--- What the task requires ---
Restate verbatim the span of lines below between the line with "You are a computer-use agent. Image resolution: width=1516" and the line with "The height and width of the screenshot is (754, 748).", including those two lines, and only that span.

######

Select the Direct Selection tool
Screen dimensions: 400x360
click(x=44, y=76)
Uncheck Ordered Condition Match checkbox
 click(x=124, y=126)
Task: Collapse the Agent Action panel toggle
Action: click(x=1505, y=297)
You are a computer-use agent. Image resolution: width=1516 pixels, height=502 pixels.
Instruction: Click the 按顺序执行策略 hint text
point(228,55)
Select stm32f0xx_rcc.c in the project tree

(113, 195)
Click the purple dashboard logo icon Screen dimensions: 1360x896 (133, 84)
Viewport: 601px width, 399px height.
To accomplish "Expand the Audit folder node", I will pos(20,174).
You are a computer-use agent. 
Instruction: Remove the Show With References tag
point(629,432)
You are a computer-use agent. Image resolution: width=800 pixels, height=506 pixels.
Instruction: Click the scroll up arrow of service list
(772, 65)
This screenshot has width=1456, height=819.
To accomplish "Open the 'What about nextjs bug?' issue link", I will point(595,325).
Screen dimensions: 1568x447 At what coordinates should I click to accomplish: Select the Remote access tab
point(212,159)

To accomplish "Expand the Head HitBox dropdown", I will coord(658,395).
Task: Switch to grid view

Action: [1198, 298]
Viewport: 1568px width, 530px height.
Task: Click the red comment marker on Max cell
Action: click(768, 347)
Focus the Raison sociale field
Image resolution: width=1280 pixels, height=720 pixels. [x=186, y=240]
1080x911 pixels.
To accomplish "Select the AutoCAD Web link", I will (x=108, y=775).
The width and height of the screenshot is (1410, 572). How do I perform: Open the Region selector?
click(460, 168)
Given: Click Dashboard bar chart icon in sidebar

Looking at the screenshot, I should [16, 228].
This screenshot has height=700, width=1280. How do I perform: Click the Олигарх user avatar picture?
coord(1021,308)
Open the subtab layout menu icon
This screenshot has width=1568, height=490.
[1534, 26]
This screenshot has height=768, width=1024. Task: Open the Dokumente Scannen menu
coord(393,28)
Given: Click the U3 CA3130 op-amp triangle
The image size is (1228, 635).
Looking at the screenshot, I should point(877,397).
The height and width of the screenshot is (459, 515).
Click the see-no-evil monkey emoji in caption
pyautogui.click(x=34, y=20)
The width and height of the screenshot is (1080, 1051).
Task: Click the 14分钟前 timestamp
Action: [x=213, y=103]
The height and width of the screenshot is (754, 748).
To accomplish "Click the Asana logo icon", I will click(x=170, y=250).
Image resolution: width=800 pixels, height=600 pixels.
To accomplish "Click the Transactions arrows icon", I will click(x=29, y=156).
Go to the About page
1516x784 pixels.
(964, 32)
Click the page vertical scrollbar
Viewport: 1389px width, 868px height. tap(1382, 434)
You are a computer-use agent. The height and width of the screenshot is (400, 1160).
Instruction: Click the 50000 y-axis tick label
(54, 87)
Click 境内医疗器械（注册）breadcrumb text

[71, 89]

######

--- Written reply ---
You are a computer-use agent. Image resolution: width=1516 pixels, height=502 pixels.
Instruction: Click the 按顺序执行策略 hint text
point(228,55)
Select stm32f0xx_rcc.c in the project tree

(113, 195)
Click the purple dashboard logo icon Screen dimensions: 1360x896 (133, 84)
Viewport: 601px width, 399px height.
To accomplish "Expand the Audit folder node", I will pos(20,174).
You are a computer-use agent. 
Instruction: Remove the Show With References tag
point(629,432)
You are a computer-use agent. Image resolution: width=800 pixels, height=506 pixels.
Instruction: Click the scroll up arrow of service list
(772, 65)
This screenshot has width=1456, height=819.
To accomplish "Open the 'What about nextjs bug?' issue link", I will point(595,325).
Screen dimensions: 1568x447 At what coordinates should I click to accomplish: Select the Remote access tab
point(212,159)

To accomplish "Expand the Head HitBox dropdown", I will coord(658,395).
Task: Switch to grid view

Action: [1198, 298]
Viewport: 1568px width, 530px height.
Task: Click the red comment marker on Max cell
Action: click(768, 347)
Focus the Raison sociale field
Image resolution: width=1280 pixels, height=720 pixels. [x=186, y=240]
1080x911 pixels.
To accomplish "Select the AutoCAD Web link", I will (x=108, y=775).
The width and height of the screenshot is (1410, 572). How do I perform: Open the Region selector?
click(460, 168)
Given: Click Dashboard bar chart icon in sidebar

Looking at the screenshot, I should [16, 228].
This screenshot has height=700, width=1280. How do I perform: Click the Олигарх user avatar picture?
coord(1021,308)
Open the subtab layout menu icon
This screenshot has width=1568, height=490.
[1534, 26]
This screenshot has height=768, width=1024. Task: Open the Dokumente Scannen menu
coord(393,28)
Given: Click the U3 CA3130 op-amp triangle
The image size is (1228, 635).
Looking at the screenshot, I should point(877,397).
The height and width of the screenshot is (459, 515).
Click the see-no-evil monkey emoji in caption
pyautogui.click(x=34, y=20)
The width and height of the screenshot is (1080, 1051).
Task: Click the 14分钟前 timestamp
Action: [x=213, y=103]
The height and width of the screenshot is (754, 748).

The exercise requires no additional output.